She thought back to the moment she finally understood what the ranch meant to J.B. and what it had cost them all.
It was early spring after Drum took Cullen, and before she left. She couldn’t eat or sleep, paced days and nights, searching for the reason J.B. allowed this to happen, and why he wouldn’t do a thing to bring back her son. She took to getting up in the night once she heard his light snoring, and thought nothing could allow her to sleep as naturally as he did. One night she hoped a glass of brandy would help close her eyes, and went to his office. She never sat in his chair, it hadn’t seemed right, but she did that night. She sat too low to command the desk the way he did, and poured a glass of their wedding brandy. The thick, sweet bite threatened to turn her stomach. She clenched her teeth, drank until her throat grew numb, her head light, and her body unsteady. She decided that night that she would leave in two weeks as Drum had ordered.
She had married Drum to secure the ranches for Hayward, but she also did it to save herself, to save something for herself—these hills, this dream, when for a short, lovely time she believed that her life, their life, meant this place and what they did here, what they learned by living and loving each other. It was because she still felt him here, J.B., he touched her, and nothing could change this place, this land, lest he and Cullen were left alone in their separate graves.
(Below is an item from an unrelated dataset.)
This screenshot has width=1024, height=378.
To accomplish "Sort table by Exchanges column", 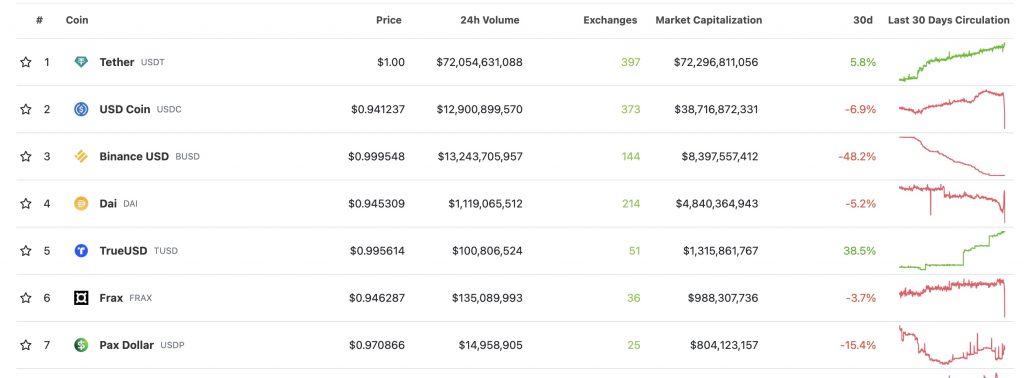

It was how she understood the Indians like Rose and Some Horses who mourned the land, not as wealth but as the place where all was alive, all living, in one form or another. The whites took it but the dead still walked it, the spirits, whatever they were. Her faith had removed God, dispersed him like seed or gravel. It was not that God didn’t exist. It was that he wasn’t alone, but in pieces, parts, always whole, sufficient, always multiple. So like the ancient Greeks she trod lightly, carefully, tried to give no offense to the land, the sacred grass her feet crushed, the ants hurriedly preparing caverns for the winter, pushing tiny yellow boulders out of a hole the size of a bee’s leg. Oh the offense, to walk so clumsily through the world, to crush and bring havoc, that they couldn’t help. But to give no recognition to the cost of their being alive, to the price paid for their dreams by everything else? J.B., Cullen, now Drum.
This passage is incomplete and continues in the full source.